Consuelo exibiu nas mãos um livro velho que fedia a poeira e mofo. Tinha uma capa de couro com alguma coisa escrita, mas não dava para ler.
_O que é isso, afinal?
_O livro da magia. – Os olhos de Consuelo brilharam quando ela pronunciou o nome do livro. Foi como se tudo dentro dela se iluminasse. – Minha avó costumava usar, pensei que havia sumido mas encontrei hoje cedo, quando arrumava um baú velho.
_E? – Fiz-me de desentendida.
_E? E? E que eu vou provar para você que espíritos existem, e que a magia pode ser muito poderosa!
Controlei meu impulso de rir novamente, ou minha amiga ficaria magoada. Seria capaz até de ela me lançar um... feitiço.
_Consuelo... tenho coisas mais importantes para fazer! Aliás, já te contei que provavelmente vou à Ásia conhecer o Shinhwa?
Consuelo franziu as sombrancelhas, curiosa
_Como? – Minha amiga momentaneamente esqueceu-se daquele livro idiota.
_Isso mesmo que você ouviu. O Shinhwa contratou a firma de Brad para gerenciar alguns eventos, e ele e minha mãe vão para lá. Estou... tentando convencê-la de que isso é muito importante para mim, entende?
_Mas que chica sortuda! – Consuelo jogou o livro sobre o velho sofá. – Muita sorte mesmo, você tem!
_Tudo bem, eu te trago um autógrafo... hehehehe.
_Tá bem, tá bem. Mas... vamos estudar o livro de minha avó?

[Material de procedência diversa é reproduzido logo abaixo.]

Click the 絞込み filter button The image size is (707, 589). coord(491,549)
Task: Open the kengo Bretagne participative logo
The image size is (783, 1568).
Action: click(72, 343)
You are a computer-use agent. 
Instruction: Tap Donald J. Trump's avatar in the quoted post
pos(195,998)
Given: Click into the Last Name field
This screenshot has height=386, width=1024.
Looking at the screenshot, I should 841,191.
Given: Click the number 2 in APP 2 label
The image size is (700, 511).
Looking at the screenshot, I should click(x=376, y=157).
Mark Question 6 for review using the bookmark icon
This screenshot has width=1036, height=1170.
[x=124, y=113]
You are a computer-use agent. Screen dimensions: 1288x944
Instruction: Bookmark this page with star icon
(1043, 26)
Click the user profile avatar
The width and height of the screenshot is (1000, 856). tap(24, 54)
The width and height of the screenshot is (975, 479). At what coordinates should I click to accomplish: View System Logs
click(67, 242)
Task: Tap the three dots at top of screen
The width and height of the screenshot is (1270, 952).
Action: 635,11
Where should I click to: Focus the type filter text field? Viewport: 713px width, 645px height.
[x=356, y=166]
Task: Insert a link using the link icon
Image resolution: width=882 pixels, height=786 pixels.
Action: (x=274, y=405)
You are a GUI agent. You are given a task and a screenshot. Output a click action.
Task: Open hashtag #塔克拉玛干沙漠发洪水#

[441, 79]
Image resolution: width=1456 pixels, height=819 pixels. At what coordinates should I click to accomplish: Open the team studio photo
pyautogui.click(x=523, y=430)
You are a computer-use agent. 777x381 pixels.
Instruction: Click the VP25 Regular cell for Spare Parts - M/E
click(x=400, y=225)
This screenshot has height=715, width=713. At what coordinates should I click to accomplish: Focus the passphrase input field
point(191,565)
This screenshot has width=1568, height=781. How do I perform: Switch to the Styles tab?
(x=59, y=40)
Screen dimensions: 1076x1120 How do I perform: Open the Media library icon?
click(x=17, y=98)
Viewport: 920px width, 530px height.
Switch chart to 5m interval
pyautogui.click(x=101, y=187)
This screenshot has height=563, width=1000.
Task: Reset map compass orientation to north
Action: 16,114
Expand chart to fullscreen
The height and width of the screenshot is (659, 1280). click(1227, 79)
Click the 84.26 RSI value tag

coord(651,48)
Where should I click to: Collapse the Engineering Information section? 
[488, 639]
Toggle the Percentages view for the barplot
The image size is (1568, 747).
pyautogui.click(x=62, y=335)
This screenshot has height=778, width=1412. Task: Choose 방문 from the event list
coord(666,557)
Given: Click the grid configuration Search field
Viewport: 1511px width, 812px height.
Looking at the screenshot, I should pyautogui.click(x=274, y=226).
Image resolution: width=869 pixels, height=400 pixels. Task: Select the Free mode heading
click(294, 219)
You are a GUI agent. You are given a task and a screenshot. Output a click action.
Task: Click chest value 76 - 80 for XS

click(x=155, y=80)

Quando eu pensava que a tinha feito esquecer-se de toda aquela asneira de magia, lá estava Consuelo novamente com aquela conversa. Olhei desanimada para ela e para o monte de tranqueiras que se amontoavam sobre a mesa de experiências. Se minha mãe visse aquilo...
_Estudar isso como? – Desisti de discutir.
_Oras... lendo! Fazendo algum feitiço!
_Por favor, Consuelo... já não basta o que apronto aqui? Minha mãe vai me arrancar as tripas pela boca.
_Magia não faz bagunça, chica! – Consuelo afastou os vidros e papéis de cima da mesa e colocou o livro ali, abrindo em alguma página.
_Já vi que não tenho como te impedir mesmo, né... – Disse, jogando-me no sofá empoeirado.
_Veja... que tal essa? – Consuelo virou o livro para mim. Pude ler “cambiar cuerpo”, e não entendi muito.
_O que essa significa?
_Que fazendo esse feitiço você poderá trocar de corpo com a primeira pessoa que olhar profundamente nos olhos...
Desatei em uma gargalhada descontrolada. Eu realmente achava aquilo estúpido demais, completamente anormal.
_Consuelo, cai na real! Isso é completamente impossível.
Enquanto eu falava, pregando um discurso de ceticismo e ciência, Consuelo lia as palavras em um espanhol carregado, entonando um sotaque sombrio. Uma ventania entrou pela janela do sótão, e parei subitamente de falar. Minha amiga tinha o livro nas mãos, pronunciava palavras sem nexo, seus cabelos esvoaçavam e nada mais parou no lugar. Tudo começou a tremer e sacudir, como se tivéssemos sido atingidos por um terremoto. Consuelo olhou para mim e alguma coisa que não vi me arremessou contra a parede, no mesmo instante em que os tremores e ventos cessaram.